Can you reproduce the material below word for word, keeping every line as it is?

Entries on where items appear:
==*==
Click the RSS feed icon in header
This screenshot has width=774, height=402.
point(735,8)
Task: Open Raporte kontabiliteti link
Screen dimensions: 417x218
==*==
> **ANSWER FOR THE TASK**:
Click the RSS feed icon in header
This screenshot has width=774, height=402.
point(735,8)
Task: Open Raporte kontabiliteti link
Screen dimensions: 417x218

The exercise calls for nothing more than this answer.